OP's mom has, instead, opted to call her granddaughter "mouse" in her native tongue, and during a video call, OP's MIL asked what was up with the nickname.

"My MIL asked what she was saying, I told them that she was calling her mouse. My MIL laughed about it and asked why she didn't just call the baby by her name," OP wrote. "I said she couldn't say the name which made my MIL laugh harder and ask for my mom to 'just try.' I gave an excuse for the call to end, and my wife had an argument with her mother about making fun of my mom."

The fact that his mom was laughed at didn't sit well with OP or his mom. "My mom isn't fluent in English, but she knew she was being laughed at. She was extremely embarrassed by it all and hasn't wanted to speak to anybody since."

It was then that OP realized this could not continue, and he asked his wife if they could change their daughter's name.

"That night, I asked my wife if we could think about changing the baby's name so my mom might have a chance to say it. I tried explaining how hard it was for her, but my wife kept shutting me down and saying that it just wasn't possible."

OP said his wife was worried changing their kid's name would be "more embarrassing to tell everyone we'd changed the name" since OP's mom "couldn't figure it out." OP said his wife told him he should have his mom "work harder on English, not us give into her 'demands.' — even though she asked for nothing of the sort."

OP said he tried to compromise, asking to call their daughter by her middle name.

"I tried to offer a compromise, saying we could make her current name a middle name, and explaining how important it was to me that my mom could have an active role in our baby's life." He said his wife told him that if "I pushed any further, she would have to push for separation."

"She said that I was asking her to compromise on her values and destroy our baby's identity," he continued. "I don't think it's unreasonable — she's 3 weeks old, it's not like she's been her name for 30 years."

He then asked the community 'AITA for telling my wife I want to change our baby's name?'

Reddit was really divided on if OP is wrong for asking.

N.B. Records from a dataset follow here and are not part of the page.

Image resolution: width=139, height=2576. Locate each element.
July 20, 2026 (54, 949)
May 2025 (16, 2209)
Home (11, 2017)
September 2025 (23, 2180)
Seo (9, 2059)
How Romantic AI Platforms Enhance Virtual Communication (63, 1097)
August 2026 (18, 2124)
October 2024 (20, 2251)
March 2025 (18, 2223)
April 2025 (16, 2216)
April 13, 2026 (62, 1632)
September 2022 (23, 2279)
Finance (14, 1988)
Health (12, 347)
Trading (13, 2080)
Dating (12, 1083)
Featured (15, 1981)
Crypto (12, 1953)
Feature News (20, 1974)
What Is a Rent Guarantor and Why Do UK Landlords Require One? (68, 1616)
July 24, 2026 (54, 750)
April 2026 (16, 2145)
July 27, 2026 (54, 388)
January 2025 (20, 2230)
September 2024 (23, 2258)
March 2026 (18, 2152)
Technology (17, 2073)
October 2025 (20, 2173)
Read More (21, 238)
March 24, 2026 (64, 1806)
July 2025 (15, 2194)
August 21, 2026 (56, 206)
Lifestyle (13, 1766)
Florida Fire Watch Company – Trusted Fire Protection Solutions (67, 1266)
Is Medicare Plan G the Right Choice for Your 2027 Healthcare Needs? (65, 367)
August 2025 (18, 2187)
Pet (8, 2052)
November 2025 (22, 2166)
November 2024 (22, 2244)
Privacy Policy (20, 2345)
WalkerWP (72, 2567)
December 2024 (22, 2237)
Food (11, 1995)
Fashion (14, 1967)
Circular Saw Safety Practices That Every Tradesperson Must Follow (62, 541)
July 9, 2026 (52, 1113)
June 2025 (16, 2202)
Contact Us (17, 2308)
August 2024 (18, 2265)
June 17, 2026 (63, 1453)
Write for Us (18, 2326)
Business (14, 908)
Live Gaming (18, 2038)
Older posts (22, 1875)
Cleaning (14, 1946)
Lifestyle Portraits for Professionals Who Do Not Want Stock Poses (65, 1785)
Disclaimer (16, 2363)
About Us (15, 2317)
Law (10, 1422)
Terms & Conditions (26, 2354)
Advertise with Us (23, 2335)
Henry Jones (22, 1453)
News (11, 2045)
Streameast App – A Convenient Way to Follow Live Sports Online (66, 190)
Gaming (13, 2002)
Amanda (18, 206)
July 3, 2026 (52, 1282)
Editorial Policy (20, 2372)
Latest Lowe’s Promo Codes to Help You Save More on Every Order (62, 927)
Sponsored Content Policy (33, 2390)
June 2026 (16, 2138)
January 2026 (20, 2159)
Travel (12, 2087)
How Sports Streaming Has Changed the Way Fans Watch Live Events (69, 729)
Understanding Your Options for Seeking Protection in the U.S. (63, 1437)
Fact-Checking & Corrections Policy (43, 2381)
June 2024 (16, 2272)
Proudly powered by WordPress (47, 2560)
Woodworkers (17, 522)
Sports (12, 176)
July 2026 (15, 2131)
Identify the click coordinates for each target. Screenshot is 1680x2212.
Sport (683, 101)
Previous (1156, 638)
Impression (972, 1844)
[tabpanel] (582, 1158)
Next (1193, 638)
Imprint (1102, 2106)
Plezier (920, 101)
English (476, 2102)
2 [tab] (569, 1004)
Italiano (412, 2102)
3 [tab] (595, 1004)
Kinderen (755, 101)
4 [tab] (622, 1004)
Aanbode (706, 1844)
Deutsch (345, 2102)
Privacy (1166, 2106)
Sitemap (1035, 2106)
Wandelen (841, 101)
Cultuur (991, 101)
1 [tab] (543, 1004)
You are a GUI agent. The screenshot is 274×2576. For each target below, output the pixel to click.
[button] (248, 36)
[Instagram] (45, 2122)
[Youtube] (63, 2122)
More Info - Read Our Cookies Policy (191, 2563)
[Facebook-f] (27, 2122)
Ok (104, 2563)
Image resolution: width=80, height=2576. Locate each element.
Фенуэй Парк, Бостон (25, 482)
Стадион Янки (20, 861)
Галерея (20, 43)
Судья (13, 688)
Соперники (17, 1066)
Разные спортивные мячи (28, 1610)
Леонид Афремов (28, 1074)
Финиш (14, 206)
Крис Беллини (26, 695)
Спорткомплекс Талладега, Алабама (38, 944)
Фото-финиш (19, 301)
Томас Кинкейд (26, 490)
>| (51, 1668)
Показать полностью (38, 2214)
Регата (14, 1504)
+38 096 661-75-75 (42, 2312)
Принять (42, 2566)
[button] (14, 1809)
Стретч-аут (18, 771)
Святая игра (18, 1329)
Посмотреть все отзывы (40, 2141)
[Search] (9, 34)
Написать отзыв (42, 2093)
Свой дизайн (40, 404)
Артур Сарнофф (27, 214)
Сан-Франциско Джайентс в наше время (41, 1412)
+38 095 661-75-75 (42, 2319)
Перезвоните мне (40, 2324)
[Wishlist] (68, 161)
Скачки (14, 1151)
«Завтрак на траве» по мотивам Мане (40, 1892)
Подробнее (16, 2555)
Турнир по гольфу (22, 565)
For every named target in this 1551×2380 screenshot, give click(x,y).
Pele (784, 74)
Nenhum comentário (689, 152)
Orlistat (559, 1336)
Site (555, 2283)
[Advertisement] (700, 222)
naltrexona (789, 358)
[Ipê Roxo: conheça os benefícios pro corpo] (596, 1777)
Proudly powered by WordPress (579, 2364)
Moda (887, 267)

Some thought it was no big deal because their daughter is only 3 weeks old, whereas others said it's not something that should change.

"NAH. But this is ridiculous," one person wrote. "Plenty of kids have nicknames and the baby will not get confused it does not know things yet. Find a cute nickname you like that your mom can say and have her say that. If people ask just tell them it's my mom's nickname for her."

Another person pointed out the dad isn't the one being a jerk. "The only AH here is your MIL," the person wrote. "It seems to me she's the only one here with any real issue with the nickname, your wife seemed relatively understanding of it until you insisted on completely changing the baby's name."

Another disagreed, writing that the OP was in the wrong. "You can't suddenly tell your wife that the name you've both bonded over and chosen since before the little was born, now needs to be changed just because your mother has a hard time pronouncing it! No no no!"

"YTA. The baby already has a name," another comment read. "You shouldn't change it just because your mother can't say it. Maybe see if your mother can say an actual nickname of it, or her actual middle name."

There is nothing wrong with having a nickname for a baby – and we happen to think mouse is adorable.